=== TUJUAN ===
Ambil setiap baris data di bawah ini yang memuat kata "width", lalu tuliskan baris-baris itu apa adanya.

=== DATA ===

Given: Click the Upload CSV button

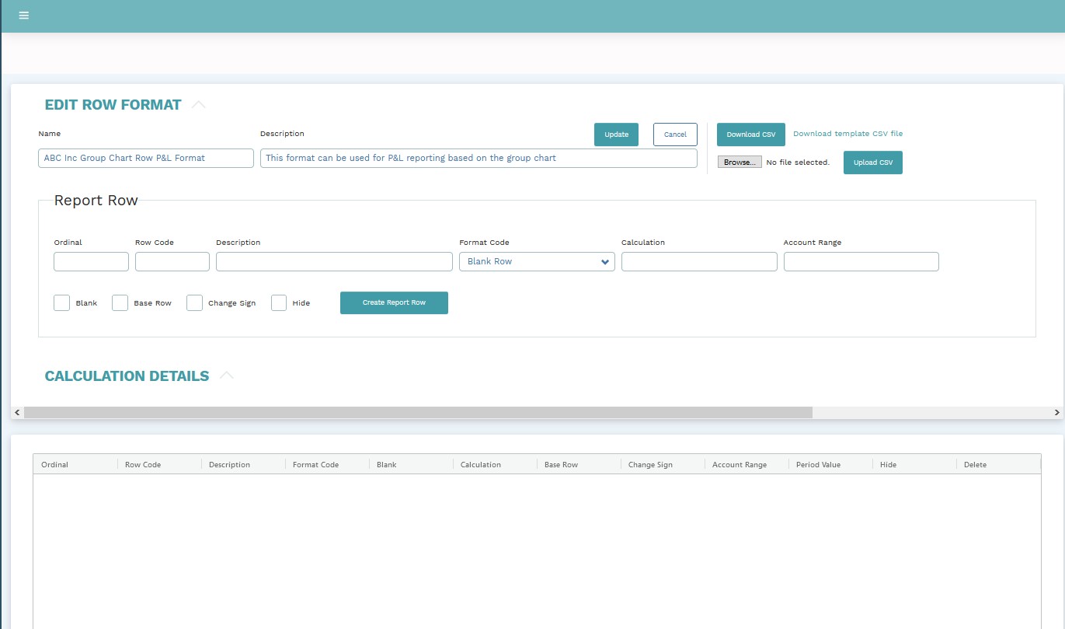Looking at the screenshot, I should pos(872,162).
* * *
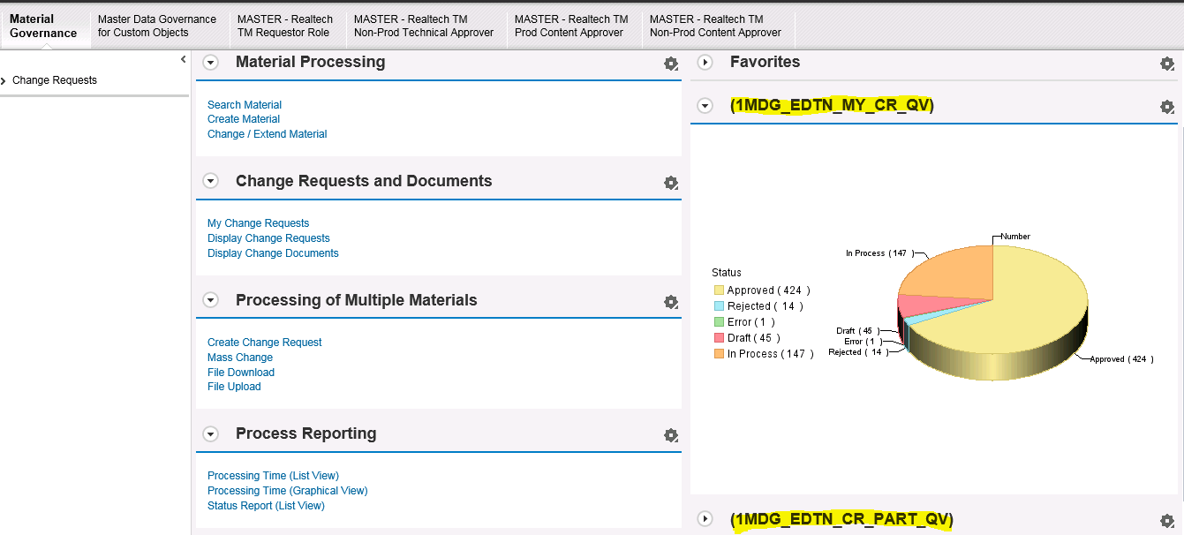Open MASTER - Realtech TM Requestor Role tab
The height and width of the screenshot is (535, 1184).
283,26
* * *
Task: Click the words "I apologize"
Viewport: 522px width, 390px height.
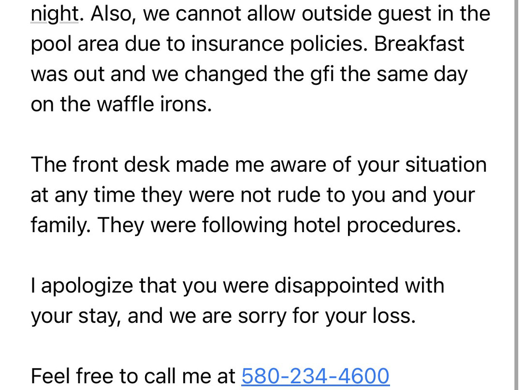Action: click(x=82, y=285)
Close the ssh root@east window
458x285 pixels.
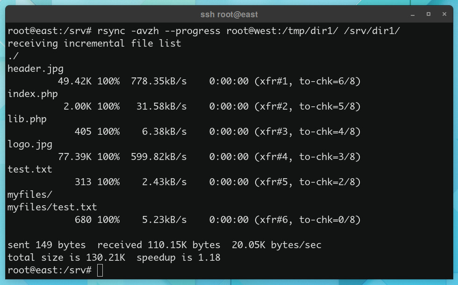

=== JAWABAN ===
The height and width of the screenshot is (535, 1184).
Viewport: 522px width, 390px height.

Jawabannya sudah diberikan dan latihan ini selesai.